## Aim of the exercise
For this exercise, reproduce only the lines from the one holding "You are a computer-use" through the final line of the data below, exactly, and omit pictures.

## Exercise input
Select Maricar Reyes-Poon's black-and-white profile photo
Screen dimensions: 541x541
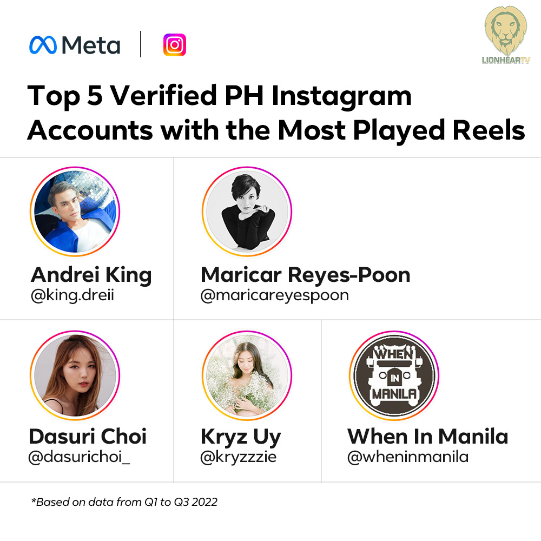coord(247,212)
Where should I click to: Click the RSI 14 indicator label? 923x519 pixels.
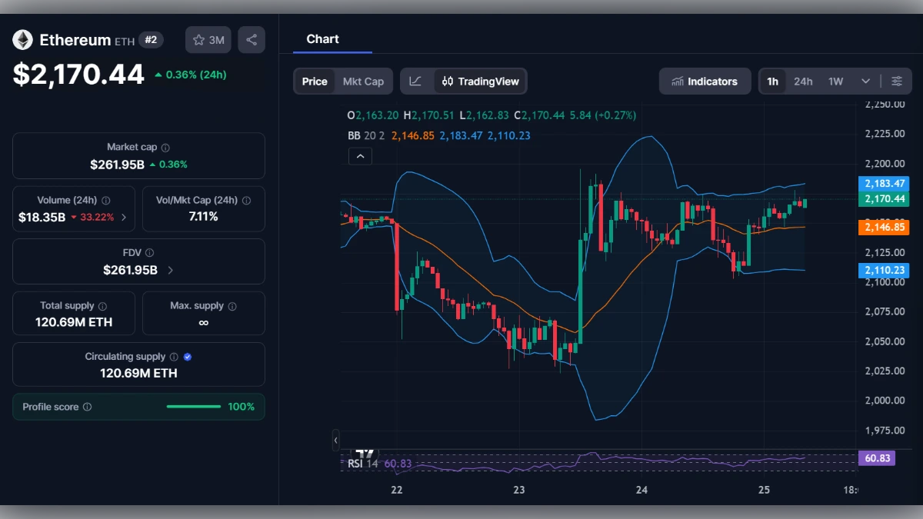(x=362, y=463)
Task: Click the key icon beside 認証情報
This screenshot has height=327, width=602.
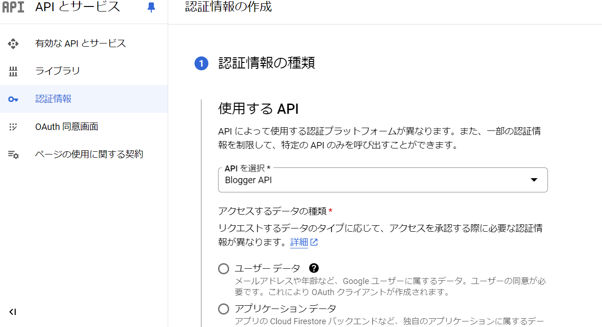Action: (13, 99)
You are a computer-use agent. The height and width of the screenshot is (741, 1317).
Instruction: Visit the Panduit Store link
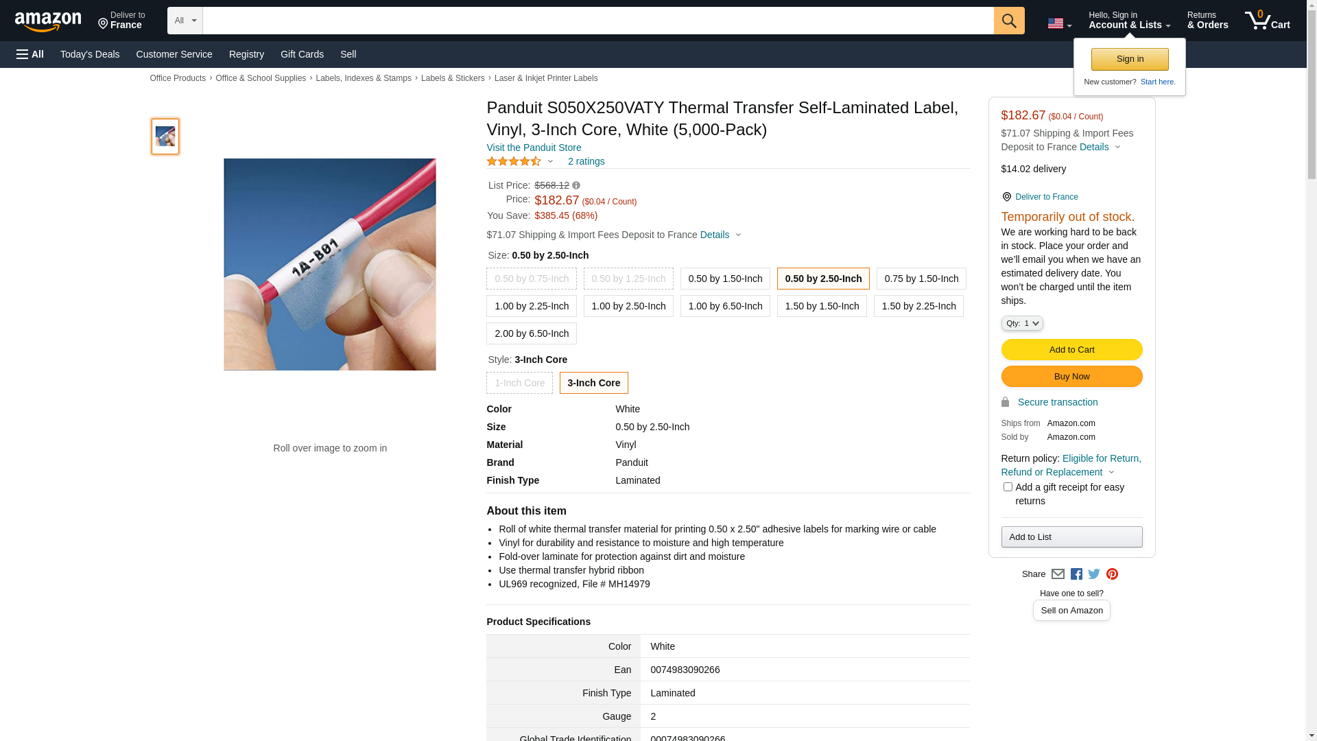pyautogui.click(x=534, y=148)
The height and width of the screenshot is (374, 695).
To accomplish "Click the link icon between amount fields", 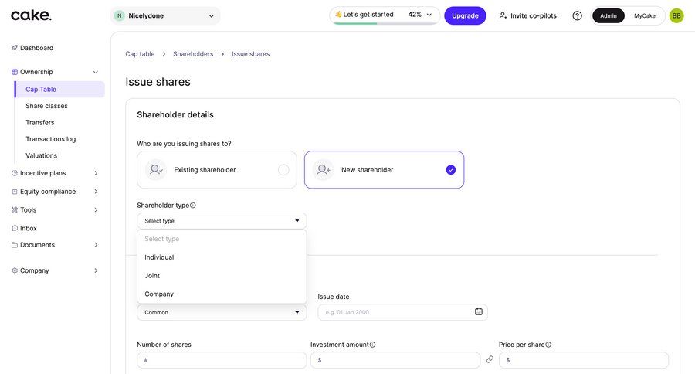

## Exercise answer
You are a computer-use agent. The height and width of the screenshot is (741, 1317).
Instruction: Visit the Panduit Store link
pyautogui.click(x=534, y=148)
The height and width of the screenshot is (374, 695).
To accomplish "Click the link icon between amount fields", 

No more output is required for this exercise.